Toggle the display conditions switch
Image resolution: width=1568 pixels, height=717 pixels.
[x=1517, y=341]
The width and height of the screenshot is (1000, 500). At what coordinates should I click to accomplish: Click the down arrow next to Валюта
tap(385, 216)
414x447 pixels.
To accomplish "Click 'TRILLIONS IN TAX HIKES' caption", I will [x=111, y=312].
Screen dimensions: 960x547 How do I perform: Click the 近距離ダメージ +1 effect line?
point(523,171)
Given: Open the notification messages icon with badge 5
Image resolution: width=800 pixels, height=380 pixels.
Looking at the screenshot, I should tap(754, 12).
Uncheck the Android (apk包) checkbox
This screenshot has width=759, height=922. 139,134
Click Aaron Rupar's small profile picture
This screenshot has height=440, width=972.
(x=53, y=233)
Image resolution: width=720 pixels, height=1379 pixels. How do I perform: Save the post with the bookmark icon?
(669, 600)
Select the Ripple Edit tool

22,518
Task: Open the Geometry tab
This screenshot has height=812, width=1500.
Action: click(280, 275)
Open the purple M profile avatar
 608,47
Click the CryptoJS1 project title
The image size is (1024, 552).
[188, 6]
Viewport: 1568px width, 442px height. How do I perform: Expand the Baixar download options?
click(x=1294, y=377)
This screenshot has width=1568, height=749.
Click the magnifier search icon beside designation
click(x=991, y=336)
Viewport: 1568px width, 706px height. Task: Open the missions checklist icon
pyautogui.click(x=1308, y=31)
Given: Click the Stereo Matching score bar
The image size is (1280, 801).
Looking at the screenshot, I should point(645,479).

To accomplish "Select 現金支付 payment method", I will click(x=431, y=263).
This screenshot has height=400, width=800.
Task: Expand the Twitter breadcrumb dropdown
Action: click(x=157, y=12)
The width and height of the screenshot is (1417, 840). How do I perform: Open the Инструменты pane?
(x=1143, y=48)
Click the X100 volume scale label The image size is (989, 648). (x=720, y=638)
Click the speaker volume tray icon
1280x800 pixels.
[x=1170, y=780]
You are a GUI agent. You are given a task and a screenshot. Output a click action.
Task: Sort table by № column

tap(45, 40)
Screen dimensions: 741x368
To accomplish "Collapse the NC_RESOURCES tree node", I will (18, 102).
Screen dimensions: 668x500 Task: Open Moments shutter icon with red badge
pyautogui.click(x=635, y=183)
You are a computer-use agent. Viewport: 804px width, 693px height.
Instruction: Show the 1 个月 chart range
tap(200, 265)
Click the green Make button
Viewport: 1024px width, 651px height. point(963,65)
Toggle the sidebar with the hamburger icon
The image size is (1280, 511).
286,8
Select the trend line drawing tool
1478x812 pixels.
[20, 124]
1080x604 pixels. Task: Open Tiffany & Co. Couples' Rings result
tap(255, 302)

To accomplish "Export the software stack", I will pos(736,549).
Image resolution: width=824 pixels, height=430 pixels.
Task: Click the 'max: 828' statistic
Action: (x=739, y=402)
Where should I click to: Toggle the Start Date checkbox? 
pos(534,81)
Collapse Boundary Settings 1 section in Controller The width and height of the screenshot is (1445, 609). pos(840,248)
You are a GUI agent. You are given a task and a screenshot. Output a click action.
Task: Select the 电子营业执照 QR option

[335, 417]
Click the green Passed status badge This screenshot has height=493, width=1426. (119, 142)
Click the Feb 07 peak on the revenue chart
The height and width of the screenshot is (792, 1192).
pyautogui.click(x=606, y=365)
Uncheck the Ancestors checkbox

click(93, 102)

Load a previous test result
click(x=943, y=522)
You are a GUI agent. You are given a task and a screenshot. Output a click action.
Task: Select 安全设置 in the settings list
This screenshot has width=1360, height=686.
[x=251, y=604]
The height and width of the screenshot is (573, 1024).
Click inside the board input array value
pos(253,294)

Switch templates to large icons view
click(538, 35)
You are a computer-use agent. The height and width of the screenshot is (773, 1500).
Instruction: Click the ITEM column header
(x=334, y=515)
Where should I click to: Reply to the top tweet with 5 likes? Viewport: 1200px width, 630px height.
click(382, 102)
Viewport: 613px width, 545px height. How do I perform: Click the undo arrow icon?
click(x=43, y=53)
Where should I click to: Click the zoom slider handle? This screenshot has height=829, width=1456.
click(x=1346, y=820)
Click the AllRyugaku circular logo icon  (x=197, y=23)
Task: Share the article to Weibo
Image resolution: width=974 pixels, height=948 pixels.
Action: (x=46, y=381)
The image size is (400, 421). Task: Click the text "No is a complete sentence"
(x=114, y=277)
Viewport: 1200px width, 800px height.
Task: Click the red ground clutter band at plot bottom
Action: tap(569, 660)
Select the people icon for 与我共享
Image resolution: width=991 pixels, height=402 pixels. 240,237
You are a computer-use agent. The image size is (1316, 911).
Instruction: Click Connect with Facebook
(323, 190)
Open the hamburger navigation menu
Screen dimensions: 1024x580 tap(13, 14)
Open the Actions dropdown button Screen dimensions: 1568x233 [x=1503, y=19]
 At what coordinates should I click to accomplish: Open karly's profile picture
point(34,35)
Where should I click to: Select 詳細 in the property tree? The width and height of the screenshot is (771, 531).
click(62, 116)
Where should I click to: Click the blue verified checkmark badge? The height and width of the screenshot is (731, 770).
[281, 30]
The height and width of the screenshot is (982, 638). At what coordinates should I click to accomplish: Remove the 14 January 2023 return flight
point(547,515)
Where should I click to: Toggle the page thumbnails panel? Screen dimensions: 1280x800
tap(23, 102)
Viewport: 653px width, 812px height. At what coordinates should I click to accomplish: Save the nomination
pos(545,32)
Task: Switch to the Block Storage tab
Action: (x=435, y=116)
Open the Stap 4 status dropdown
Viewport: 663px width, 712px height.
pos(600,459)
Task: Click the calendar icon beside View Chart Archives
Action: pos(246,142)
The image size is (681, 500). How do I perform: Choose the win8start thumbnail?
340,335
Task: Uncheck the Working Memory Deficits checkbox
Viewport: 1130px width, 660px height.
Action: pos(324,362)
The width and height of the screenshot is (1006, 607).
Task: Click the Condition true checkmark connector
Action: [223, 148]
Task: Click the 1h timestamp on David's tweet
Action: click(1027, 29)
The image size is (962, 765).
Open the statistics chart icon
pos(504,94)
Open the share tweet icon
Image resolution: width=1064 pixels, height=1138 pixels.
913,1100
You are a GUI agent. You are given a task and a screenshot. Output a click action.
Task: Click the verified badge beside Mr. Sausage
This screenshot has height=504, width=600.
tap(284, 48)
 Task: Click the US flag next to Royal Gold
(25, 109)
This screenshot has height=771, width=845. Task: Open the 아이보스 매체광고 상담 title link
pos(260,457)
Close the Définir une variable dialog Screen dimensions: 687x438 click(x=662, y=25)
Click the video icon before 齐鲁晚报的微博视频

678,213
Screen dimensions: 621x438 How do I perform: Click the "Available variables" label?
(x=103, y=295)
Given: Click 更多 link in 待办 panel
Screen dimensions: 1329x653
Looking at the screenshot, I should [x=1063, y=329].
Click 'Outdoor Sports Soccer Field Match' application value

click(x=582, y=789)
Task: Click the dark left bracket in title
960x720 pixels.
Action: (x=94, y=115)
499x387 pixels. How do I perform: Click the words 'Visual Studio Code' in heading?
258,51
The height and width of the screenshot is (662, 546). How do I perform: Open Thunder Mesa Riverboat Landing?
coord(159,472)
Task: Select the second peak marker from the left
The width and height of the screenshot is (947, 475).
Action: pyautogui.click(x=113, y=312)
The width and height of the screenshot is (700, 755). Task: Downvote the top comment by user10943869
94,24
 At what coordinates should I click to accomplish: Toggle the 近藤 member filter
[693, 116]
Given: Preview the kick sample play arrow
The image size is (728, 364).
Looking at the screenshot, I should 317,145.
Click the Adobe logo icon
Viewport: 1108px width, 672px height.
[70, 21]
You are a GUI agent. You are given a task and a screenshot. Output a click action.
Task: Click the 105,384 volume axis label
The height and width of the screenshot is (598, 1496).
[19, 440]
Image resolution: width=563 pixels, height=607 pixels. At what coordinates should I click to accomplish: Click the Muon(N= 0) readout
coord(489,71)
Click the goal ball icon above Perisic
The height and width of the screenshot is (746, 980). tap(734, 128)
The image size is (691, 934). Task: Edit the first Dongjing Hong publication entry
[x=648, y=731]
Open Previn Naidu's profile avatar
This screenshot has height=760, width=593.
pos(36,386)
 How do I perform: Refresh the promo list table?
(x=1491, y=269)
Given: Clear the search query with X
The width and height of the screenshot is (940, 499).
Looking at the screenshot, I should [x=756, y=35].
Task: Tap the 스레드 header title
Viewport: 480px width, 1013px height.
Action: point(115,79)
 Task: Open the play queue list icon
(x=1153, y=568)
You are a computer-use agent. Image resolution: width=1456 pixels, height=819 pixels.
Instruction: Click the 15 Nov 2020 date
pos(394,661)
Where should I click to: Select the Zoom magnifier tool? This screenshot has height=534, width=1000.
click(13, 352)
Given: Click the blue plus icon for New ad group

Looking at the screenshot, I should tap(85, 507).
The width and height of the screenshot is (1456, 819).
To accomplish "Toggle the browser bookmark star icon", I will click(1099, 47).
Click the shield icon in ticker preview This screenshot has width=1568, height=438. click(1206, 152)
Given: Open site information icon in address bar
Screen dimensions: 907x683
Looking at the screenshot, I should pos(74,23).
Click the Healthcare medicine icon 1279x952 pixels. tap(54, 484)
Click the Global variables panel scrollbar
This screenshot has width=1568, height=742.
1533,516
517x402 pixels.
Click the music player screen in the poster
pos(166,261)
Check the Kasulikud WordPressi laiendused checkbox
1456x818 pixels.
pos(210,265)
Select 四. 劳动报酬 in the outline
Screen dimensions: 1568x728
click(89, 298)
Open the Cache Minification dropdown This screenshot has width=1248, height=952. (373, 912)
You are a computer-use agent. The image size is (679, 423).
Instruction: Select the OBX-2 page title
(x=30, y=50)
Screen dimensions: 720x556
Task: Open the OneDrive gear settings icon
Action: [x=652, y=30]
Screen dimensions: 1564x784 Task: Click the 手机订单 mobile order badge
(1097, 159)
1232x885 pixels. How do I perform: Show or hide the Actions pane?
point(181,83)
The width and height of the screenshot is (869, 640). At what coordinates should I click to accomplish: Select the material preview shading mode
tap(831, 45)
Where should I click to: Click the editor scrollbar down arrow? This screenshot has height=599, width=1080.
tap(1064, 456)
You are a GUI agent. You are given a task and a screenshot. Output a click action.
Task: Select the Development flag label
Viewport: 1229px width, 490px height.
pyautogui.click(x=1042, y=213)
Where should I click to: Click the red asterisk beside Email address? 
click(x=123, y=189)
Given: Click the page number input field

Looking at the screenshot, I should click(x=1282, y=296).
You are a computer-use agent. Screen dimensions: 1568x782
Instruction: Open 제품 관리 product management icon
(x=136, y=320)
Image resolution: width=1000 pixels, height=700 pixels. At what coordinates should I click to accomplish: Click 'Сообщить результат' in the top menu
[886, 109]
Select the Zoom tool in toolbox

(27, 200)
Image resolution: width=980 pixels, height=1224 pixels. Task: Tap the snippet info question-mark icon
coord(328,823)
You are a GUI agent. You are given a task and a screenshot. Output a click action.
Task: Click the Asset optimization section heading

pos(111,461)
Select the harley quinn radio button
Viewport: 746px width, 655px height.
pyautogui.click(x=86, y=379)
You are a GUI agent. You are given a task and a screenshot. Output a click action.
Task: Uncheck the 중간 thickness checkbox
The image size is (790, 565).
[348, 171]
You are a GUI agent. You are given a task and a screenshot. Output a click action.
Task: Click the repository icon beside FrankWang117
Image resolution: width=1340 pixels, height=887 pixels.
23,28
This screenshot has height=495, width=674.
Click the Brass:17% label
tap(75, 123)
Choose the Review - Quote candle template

────

> _EXERCISE_:
Above are the records; repeat exactly the lines from the one holding "The width and height of the screenshot is (1000, 500)." down to the one holding "Given: Open the", end lines included.

> _COMPLETED EXERCISE_:
The width and height of the screenshot is (1000, 500). At what coordinates should I click to accomplish: Click the down arrow next to Валюта
tap(385, 216)
414x447 pixels.
To accomplish "Click 'TRILLIONS IN TAX HIKES' caption", I will [x=111, y=312].
Screen dimensions: 960x547 How do I perform: Click the 近距離ダメージ +1 effect line?
point(523,171)
Given: Open the notification messages icon with badge 5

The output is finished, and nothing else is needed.